**What you will do**
Would you write out the entries below word for word, omitting the pictures?

--- Material supplied Enclosed Below ---

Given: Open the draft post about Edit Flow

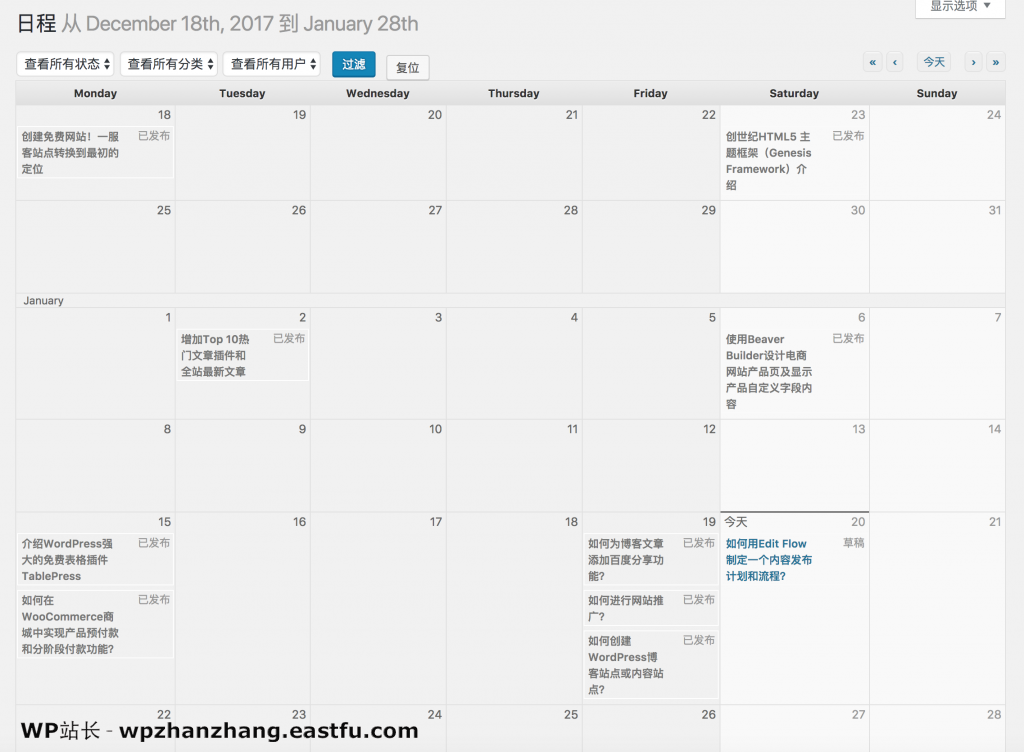Looking at the screenshot, I should point(768,560).
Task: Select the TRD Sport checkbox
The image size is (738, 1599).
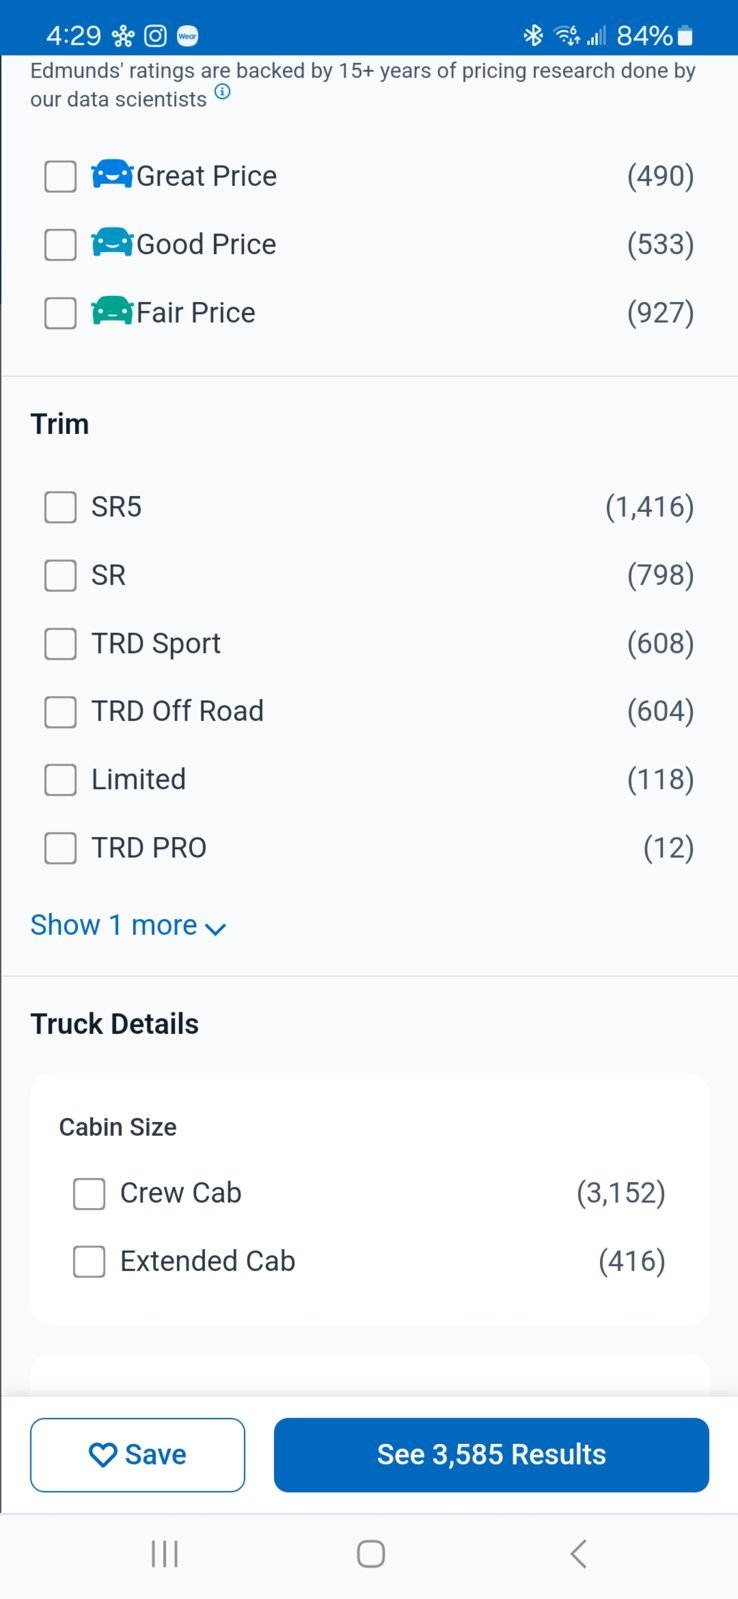Action: click(x=60, y=643)
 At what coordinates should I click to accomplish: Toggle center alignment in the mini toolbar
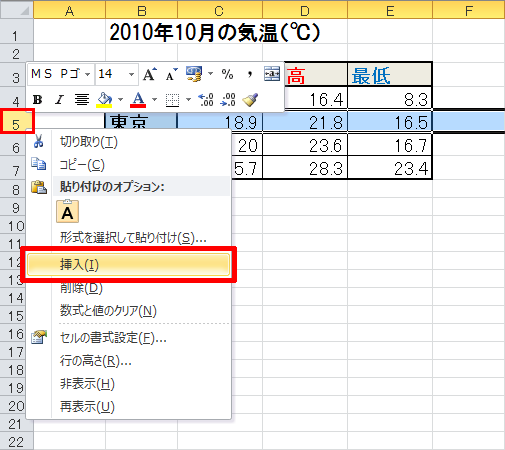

--- End of Enclosed Material supplied ---

**Answer space**
Given: Open the draft post about Edit Flow

Looking at the screenshot, I should point(768,560).
Task: Select the TRD Sport checkbox
The image size is (738, 1599).
Action: click(x=60, y=643)
 At what coordinates should I click to accomplish: Toggle center alignment in the mini toolbar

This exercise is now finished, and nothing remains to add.